Papers With Code 2 | ML Benchmarks, SotA Results & Code

IllusionChar_test

Dataset Characteristics

IllusionChar_test is a generated dataset containing 3,300 samples of images that feature sequences of 3 to 5 random characters. Unlike classification-focused datasets, this dataset is designed for tasks that require reasoning about patterns, sequences, or illusions within the character sequences. All images are synthetically generated, and no real-world data is included.

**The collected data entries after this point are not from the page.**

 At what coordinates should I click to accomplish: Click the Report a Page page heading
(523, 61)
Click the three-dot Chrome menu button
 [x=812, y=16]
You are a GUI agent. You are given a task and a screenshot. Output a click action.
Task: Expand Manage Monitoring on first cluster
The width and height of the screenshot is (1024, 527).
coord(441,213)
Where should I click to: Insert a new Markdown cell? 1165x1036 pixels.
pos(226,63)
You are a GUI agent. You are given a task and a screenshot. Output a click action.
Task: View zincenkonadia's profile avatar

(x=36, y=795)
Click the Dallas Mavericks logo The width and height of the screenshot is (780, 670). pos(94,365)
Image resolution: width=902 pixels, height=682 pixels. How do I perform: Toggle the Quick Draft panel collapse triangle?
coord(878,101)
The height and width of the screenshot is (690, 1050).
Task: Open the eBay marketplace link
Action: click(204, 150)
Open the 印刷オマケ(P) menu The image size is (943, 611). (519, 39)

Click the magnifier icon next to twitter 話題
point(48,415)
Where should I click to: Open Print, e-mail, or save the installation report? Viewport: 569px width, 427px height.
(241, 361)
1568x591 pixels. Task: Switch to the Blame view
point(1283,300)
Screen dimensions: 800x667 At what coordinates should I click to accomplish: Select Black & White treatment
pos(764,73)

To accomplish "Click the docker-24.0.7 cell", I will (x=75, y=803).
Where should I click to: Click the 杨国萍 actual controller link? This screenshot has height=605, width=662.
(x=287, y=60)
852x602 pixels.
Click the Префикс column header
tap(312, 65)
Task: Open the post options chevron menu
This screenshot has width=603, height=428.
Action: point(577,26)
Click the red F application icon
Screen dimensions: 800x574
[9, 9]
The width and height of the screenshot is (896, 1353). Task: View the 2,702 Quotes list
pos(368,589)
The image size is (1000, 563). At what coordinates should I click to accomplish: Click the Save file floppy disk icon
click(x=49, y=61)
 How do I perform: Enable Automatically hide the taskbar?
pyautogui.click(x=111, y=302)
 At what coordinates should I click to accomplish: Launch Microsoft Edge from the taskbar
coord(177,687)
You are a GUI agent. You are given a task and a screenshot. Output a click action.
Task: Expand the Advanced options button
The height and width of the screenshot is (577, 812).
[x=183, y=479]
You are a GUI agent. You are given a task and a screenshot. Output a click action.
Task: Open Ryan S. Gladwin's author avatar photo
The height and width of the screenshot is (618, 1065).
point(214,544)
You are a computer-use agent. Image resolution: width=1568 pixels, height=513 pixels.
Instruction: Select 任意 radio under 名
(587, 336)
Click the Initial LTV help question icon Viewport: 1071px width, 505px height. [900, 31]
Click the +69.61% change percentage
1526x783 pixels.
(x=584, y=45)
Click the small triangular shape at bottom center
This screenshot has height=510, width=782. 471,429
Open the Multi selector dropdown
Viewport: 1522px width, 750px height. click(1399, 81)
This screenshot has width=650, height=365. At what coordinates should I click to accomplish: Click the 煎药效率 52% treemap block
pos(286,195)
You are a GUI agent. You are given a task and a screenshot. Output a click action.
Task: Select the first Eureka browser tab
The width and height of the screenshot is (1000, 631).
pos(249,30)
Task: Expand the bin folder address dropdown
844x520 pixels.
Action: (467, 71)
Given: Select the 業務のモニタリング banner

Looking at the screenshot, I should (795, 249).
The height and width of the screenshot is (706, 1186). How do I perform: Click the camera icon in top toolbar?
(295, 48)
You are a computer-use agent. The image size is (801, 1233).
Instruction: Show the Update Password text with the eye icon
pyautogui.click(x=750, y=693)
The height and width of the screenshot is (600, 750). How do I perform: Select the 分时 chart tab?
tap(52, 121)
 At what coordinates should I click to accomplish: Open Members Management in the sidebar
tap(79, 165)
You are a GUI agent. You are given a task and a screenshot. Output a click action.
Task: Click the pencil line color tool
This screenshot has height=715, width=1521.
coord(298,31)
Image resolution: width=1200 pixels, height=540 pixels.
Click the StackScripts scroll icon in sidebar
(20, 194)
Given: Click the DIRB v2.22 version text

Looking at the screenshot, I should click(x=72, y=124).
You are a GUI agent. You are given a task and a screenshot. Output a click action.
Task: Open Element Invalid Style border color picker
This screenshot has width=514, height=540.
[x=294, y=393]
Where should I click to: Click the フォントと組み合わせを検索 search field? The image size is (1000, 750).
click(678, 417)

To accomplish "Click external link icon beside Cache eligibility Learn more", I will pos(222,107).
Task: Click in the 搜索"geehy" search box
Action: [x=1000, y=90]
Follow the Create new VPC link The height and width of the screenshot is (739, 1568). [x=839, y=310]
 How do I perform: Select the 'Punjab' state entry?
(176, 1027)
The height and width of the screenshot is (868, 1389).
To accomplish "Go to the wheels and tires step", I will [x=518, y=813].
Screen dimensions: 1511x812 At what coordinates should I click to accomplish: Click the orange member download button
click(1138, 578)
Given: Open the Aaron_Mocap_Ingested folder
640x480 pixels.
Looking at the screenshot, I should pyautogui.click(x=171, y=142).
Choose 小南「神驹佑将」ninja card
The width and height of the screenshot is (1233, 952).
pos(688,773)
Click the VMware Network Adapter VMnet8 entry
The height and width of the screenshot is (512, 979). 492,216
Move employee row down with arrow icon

Motivations and Content Summary

The dataset was created using ControlNet for generating images and captions from four large language models (LLMs). It aims to incorporate the phenomenon of pareidolia, encouraging models to discern illusions or patterns within character sequences. By focusing on character-based sequences rather than classification, this dataset challenges multimodal models to analyze abstract combinations of symbols and interpret any illusory aspects.

Potential Use Cases

Illusory VQA: Questioning models about potential illusions or patterns in the character sequences.
Sequence Reasoning Tasks: Evaluating a model’s ability to interpret and reason about ordered sequences.
Multimodal Model Evaluation: Benchmarking models on abstract and symbolic data with potential illusions.
Synthetic Data Research: Exploring synthetic datasets for challenging machine learning models with abstract reasoning tasks.